Vidyo failed to advance its technology, however, and once rivals developed their own means of hosting high-quality calls online it lost much of its appeal. The company shifted focus to the financial and healthcare domains, although, in an interview with VC Daily in 2017, then-CEO Eran Westman pointed out that Vidyo was offering a commercial 4K video experience through its Vidyo.IO service…which you can still use to embed video into a mobile app.

Most importantly, Vidyo did not make the switch to cloud video calling quick enough to stay relevant. While Zoom, BlueJeans, and other newcomers turned user-friendly software solutions into tremendous commercial hits, Vidyo was left as one of the few independent infrastructure companies (the other holdout was Pexip, which merged with Videxio in late 2018).

So, a once-promising video conferencing innovator lost touch with the market. As of this year, Vidyo has a less than one percent market share and around 1000 corporate clients. In the end, Vidyo was acquired by Enghouse for $40 million, less than its estimated annual turnover of $60 million…and of course far less than Cisco once offered.

Enghouse, by contrast, gets a can’t-lose proposition.

Is Vidyo a Video Conferencing Phoenix?

Vidyo’s plight is of course not uncommon, after all, 90% of tech startups fail. However, the company isn’t technically dead yet, and the video industry has produced at least one phoenix from the ashes.

As we’ve previously detailed, video vendor LifeSize underwent a similar fall from stardom earlier this decade and has since rebounded. It too failed to account for the shift to cloud-based video conferencing and was left behind as a relic of video’s on-premises era.

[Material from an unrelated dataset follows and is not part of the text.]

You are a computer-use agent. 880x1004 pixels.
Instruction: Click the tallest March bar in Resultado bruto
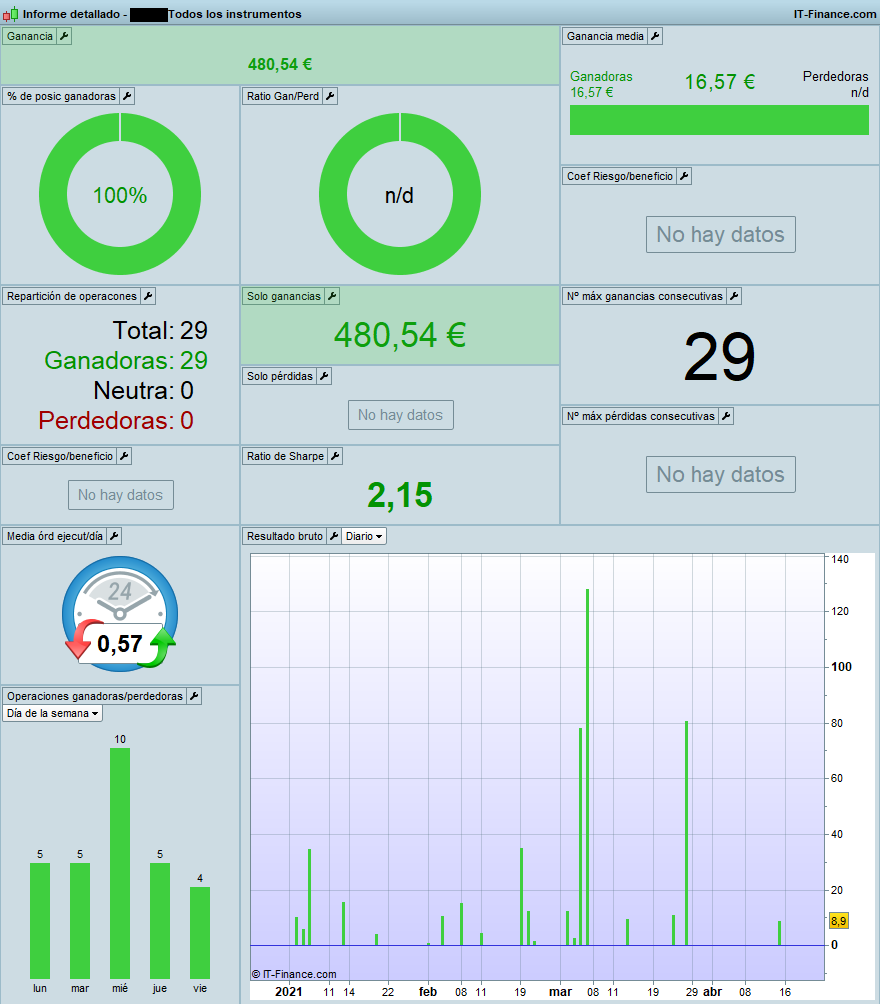(x=587, y=767)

After being acquired by and subsequently leaving device manufacturer Logitech, LifeSize has been reborn as a cloud-based Software as a Service provider and is growing its client base once again.

Vidyo’s rebirth would have to follow some very clear video consumer trends.

It is not currently clear what Enghouse plans to do with its Vidyo acquisition, although Wainhouse research describes the buyer as “unabashedly focused on buying and rolling up distressed vendors of enterprise technology solutions.” Given the disparity between the price it paid and Vidyo’s annual revenue, it seemingly can’t lose on its investment.

So, could we see Vidyo return to video conferencing relevance? Its rebirth would have to follow some very clear video consumer trends.

It’s All About the Cloud

Assuming Vidyo does get a second chance at life and doesn’t end up being gutted for its tech rights and holdings, it could potentially still have a future.

As we said earlier, the landscape of video conferencing infrastructure specialists has been heavily consolidated of late. Pexip no longer stands alone, and even Polycom–a former buyer of enabling technologies–was recently sold to Plantronics and now goes by the name Poly.  Enghouse could retain Vidyo’s tech for use within its own portfolio and incorporate the latter’s 400 hospital networks into own interests. Or it could try to revitalize its role as an API source within consumer apps.

Customer service and the customer experience are everything in today’s digital market.

If Vidyo is to have a life as a consumer video conferencing provider, however, it has big changes to make. Consumers are no longer impressed with high tech solutions requiring IT expertise. Even medium-sized businesses prefer easy-to-install, low maintenance cloud solutions that push the responsibility for storage and upgrades onto the cloud service provider.

Vidyo also has a reputation for being “difficult”; its pricing and interoperability standards are said to reflect a prima donna rather than a faded star. Customer service and the customer experience are everything in today’s digital market. Cloud-based services that spread the cost burden over months and years must keep customers happy long after any initial sales event.

In short, Vidyo needs a minor miracle to remain relevant. Its legacy may be a cautionary tale about failing to continually evolve, failing to spot market trends, and failing to keep customers at the front of its thinking.